Ya da ‘Sağlıkta Dönüşüm/Devrim’ gibi süslü cümlelerle yaratılan pembe tabloların çöldeki bir vaha gibi kaybolduğu ve birinin yüksek sesle ‘kral çıplak’ diye bağırdığı o anlardan…  
Belki mesele çözüldü, belki ‘iyi bile’ oldu.
Her şerden bir hayır misali… Büyük ama gizli bir yaranın deşifresine olanak sağladı 23’ündeki kanser hastası Dilek Özçelik… Bir kısım medya haberi hiç görmese de… Duyarlı medya ve tabi ki de sosyal medya üzerinden milyonları bulan izleyicisiyle yüz binlerce kanser hastasının maruz kaldığı acı tabloyu gözler önüne serdi.

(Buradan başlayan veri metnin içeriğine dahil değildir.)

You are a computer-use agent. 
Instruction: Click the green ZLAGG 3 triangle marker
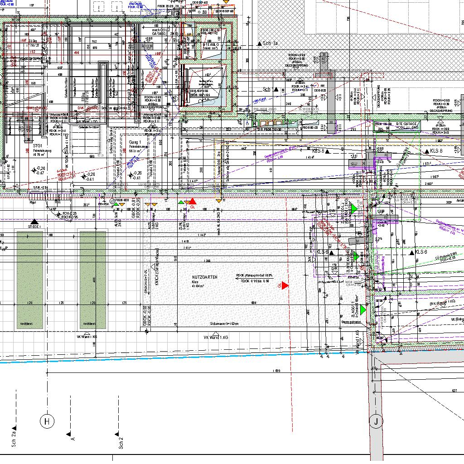pyautogui.click(x=363, y=310)
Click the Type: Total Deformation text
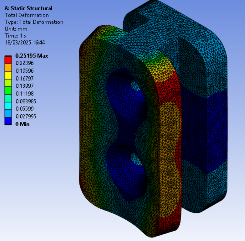The image size is (245, 241). coord(34,22)
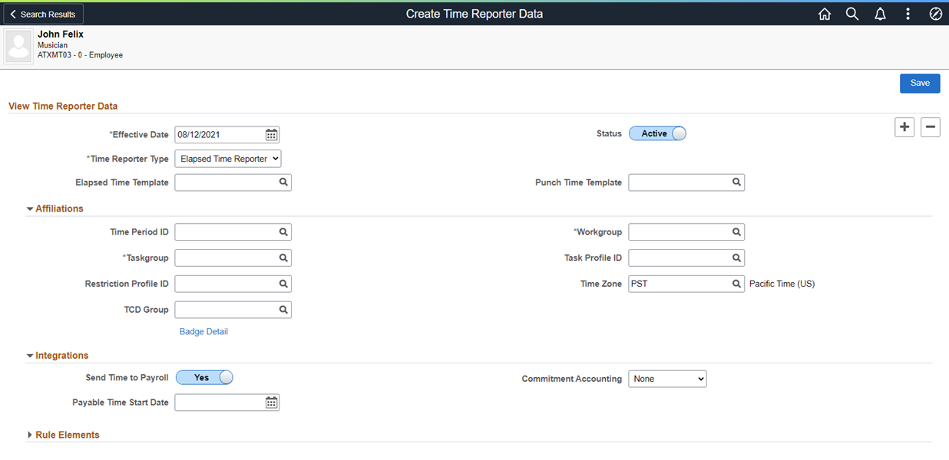Screen dimensions: 949x460
Task: Open the global search magnifier icon
Action: [852, 14]
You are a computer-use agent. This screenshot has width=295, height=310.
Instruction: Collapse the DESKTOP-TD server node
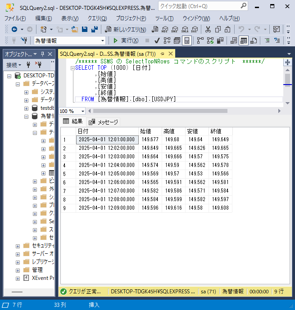[x=10, y=76]
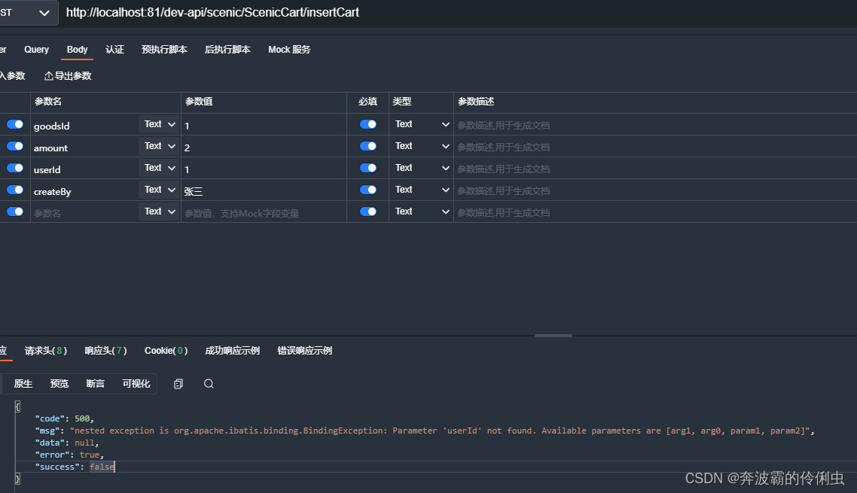Click the copy response icon
The height and width of the screenshot is (493, 857).
(178, 384)
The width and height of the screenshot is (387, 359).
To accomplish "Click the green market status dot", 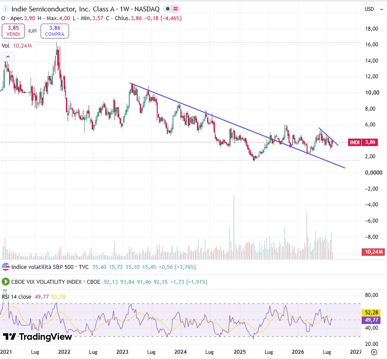I will (x=168, y=9).
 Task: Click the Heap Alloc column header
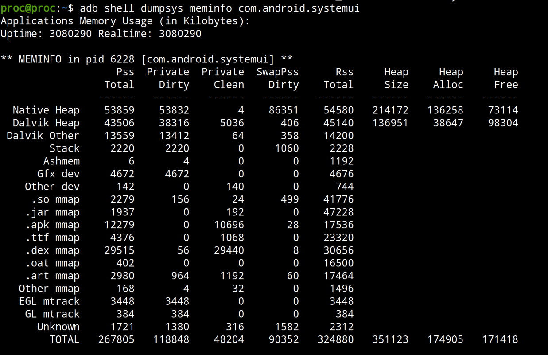(x=448, y=78)
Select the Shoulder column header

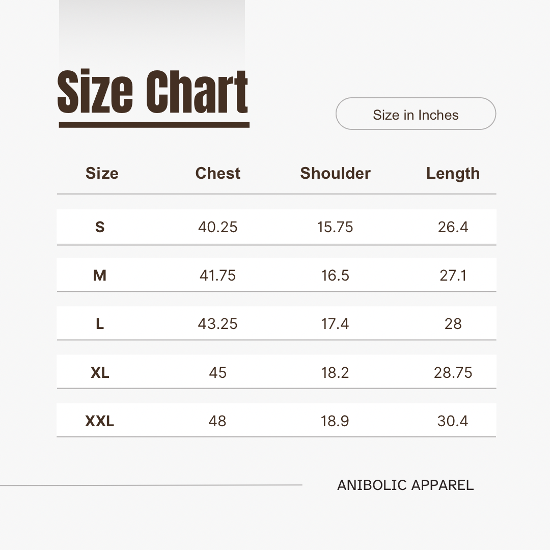(x=335, y=173)

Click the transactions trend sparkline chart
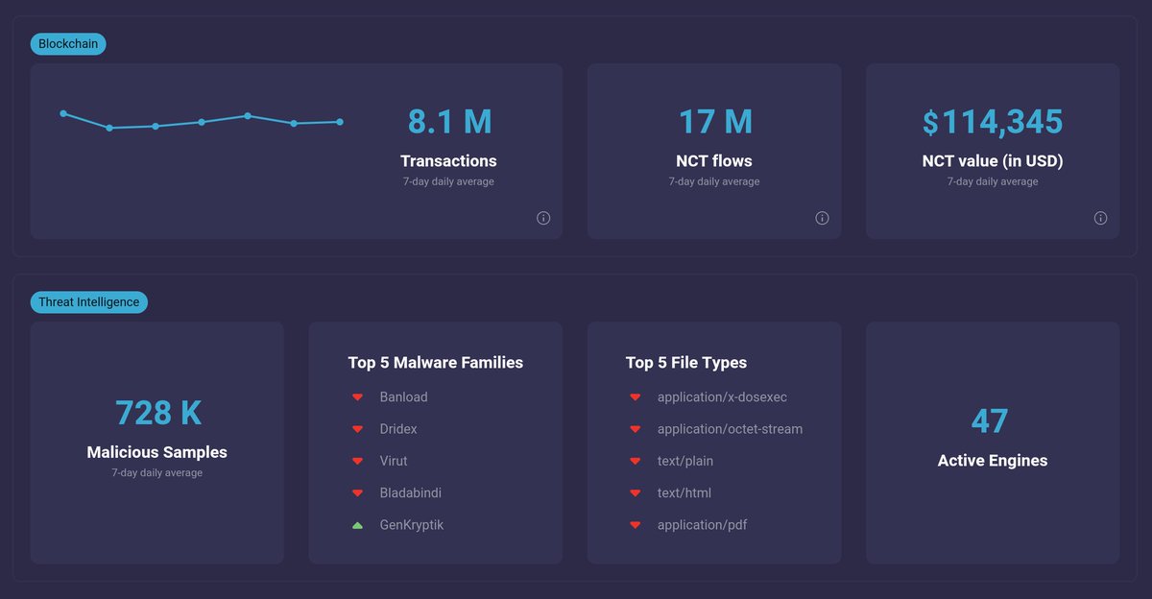click(201, 121)
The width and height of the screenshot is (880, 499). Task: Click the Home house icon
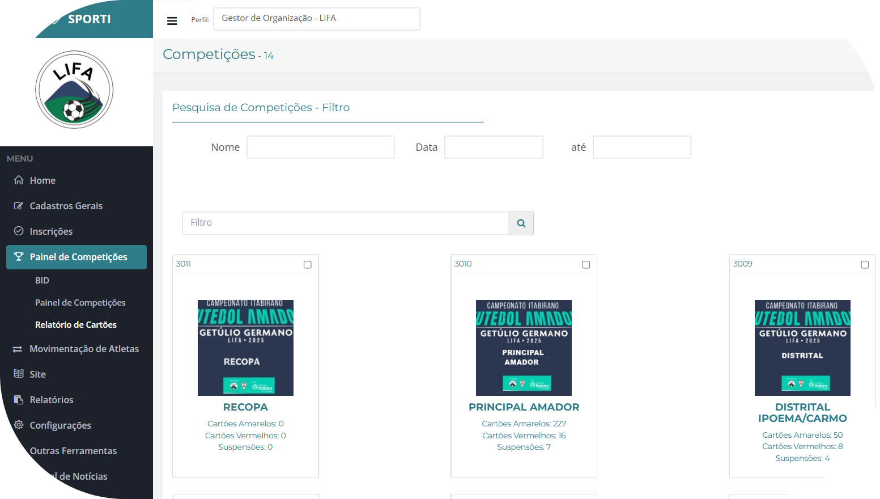[x=19, y=180]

Türkiye’yi 10 yılı aşkın süredir tek başına yöneten AK Parti’nin en iddialı olduğu alanlardan biri olan sağlıkta son 3 yılda atılan adımlarla (Başbakan Erdoğan’ın deyişiyle) ‘nereden nereye’ gelindiğini net bir şekilde ortaya koydu.
Çok değil 12 Haziran 2012 seçimlerinde bile Erdoğan’ın en büyük kozu sağlıktı. Reklâm spotlarında sağlıkta dönüşümü/devrimi anlatıyor, ilaca/doktora ulaşmanın iktidarları döneminde ne kadar kolaylaştığından dem vuruyordu.
Hatta mamografi, ultrason ve tomografi gibi cihazların 10 yılda ne kadar çoğaldığından…
Aslında doğruydu.
AK Parti iktidarının en başarılı olduğu alanlardan biriydi sağlık.
Hastaneler, sağlık kuruluşları birleştirilmiş, ilaç kuyrukları kaldırılmış, özel hastaneler yaygınlaştırılmış, ilaca, doktora giden yollar kısaltılmıştı.
Ne zamana kadar?
Son 3-4 yıla kadar…
2007’den sonra başta Ali Babacan ve Mehmet Şimşek olmak üzere ekonomi kurmayları frene basıp geri vitese takınca sağlıkta da geriye dönüşüm başladı. Ya da tersine devrim… Eski Bakan Recep Akdağ’ın üniversite ve devlet hastanelerini tamamen bitiren inadını saymıyorum bile.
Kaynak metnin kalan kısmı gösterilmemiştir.